Thursday 12 April 2012: Titanic ~ Women and Children First
"There was no panic, everybody was cool, and when the boats were ready the usual order was given, 'Women and children first.' That order was carried out without any class distinction whatever. In some cases we had to force women into the boats as they would not leave their husbands."
~ Joseph Scarrott, Able Seaman
The image shows the thirteen lifeboats being assessed in New York harbour after being dropped off by Carpathia. The lifeboats are the only salvage to be recovered from Titanic.

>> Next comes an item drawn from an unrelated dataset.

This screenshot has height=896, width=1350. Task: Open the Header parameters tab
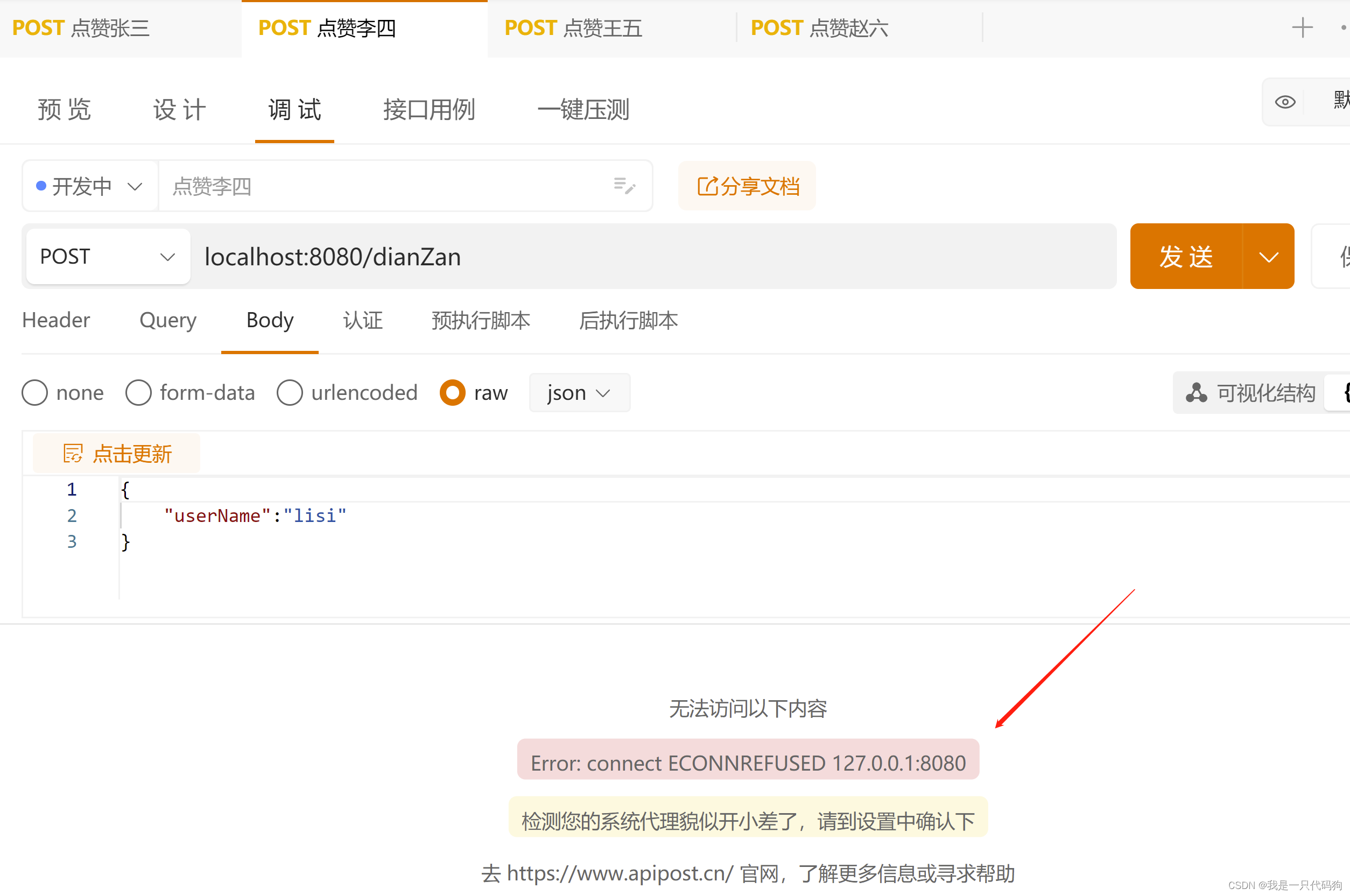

When the plans for Titanic were originally drawn up, she was to be supplied with 32 lifeboats, in anticipation of a change to the Board of Trade regulations surrounding the provision of lifeboat capacity. The rules current in 1912 were based on cubic footage formulated in 1894, which considered as its largest vessel, one of 10,000 tons and a provision for 960 passengers. At 45,000 tons Titanic exceeded the outdated regulations several times over. When the changes did not materialise, Titanic owners White Star Line, decided that the extra boats cluttered the decks too much and ordered the davits which had been double loaded, reduced to a single boat. Even with this reduction, Titanic still exceeded regulations with a final lifeboat provision of 1,178 passengers. It should be noted that in the final analysis, with only 712 survivors, not even the lower capacity of the regulation was exceeded.
There has been much discussion over the loading of the lifeboats and why only 60% of the capacity was used. It is true that there was no proper boat drill or muster performed on board, but there were no statutory requirements to perform them either. That said, in order to receive her certificate to sail, two boats were lowered and the crews exercised, an inspection which they passed. It is true that the officers were not aware of the strength and capacity new type davits or boats and they were intentionally under loaded with the intention that they remain on station to pick up survivors from the water, which did not always take place. It is also true that some boats were launched in excess of their capacity.
Perhaps one of the saddest events, was the ordering of one of the portside gangway doors on deck D to be opened. This was done to allow loading of the under filled boats from the gangway. In reality, it is thought that this actually sped up the rate of sinking since the door led to a passage all the way forward on that deck. It wasn't until her discovery in 1985 that it was proven that the door was left open and there will never be an explanation of why it was never closed again when the water reached the deck.
Of all the stories regarding the boats and survivors, perhaps the one hardest to accept is that of lifeboat 1. Controversy followed when it was revealed that Sir Cosmo Duff Gordon, 5th Baronet of Halkin had presented a cheque for the sum of £5 to each crewman after the disaster. According to some, this was a bribe not to go back to assist survivors in the water, but his testimony to the Wreck Commission was that this was a gift to allow the men for among other things to replace personal equipment for which they would not be compensated by their employers. The Commission accepted his version of events and cleared him of any wrong doing, the secretary even going so far as to pen a letter to officially do so. The fact remains that this boat had a capacity of 40 persons, yet left Titanic with only 12 souls, 7 of whom were crew and none of whom took responsibility for returning to pick up survivors, a fact which none of the passengers reminded them.
The last boat to leave Titanic was collapsible D. 2nd Officer Charles Lightoller ordered the crew to link arms. Only women and children were permitted to pass through the circle. Two of the last passengers to be saved on this boat were the sons of Michel Navratil, Michel and Edmond. Their father had kidnapped them in an effort to save his faltering marriage. His final act was to pass them into the care of the women leaving the ship on the final lifeboat.
Boats 1 & 2. Emergency Lifeboats - capacity 40 per.
Boats 3 - 16. Lifeboats - capacity 65 per.
Boats A - D. Collapsible - capacity 47 per.
12:45am Boat 7 (27 per.) is launched.
12:55am Boats 6 (28 per.) and 5 (41 per.) are launched.
1:00am Boat 3 (50 per.) is launched.
1:10am Boat 1 (12 per.) is launched.
1:20am Boats 9 (56 per.) and 10 (55 per.) are launched.
1:25am Boats 11 (70 per.) and 12 (42 per.) are launched.
1:30am Boat 14 (63 per.) is launched.
1:35am Boats 13 (64 per.) and 15 (70 per.) and 16 (56 per.) are launched.
1:40am Collapsible boat C (71 per.) is launched.
1:45am Boat 2 (26 per.) is launched.
1:55am Boat 4 (40 per.) is launched.
2:05am Collapsible boat D (44 per.) is launched.
2:20am Collapsible boats A and B floated off the ship as she sank and were utilised as rafts.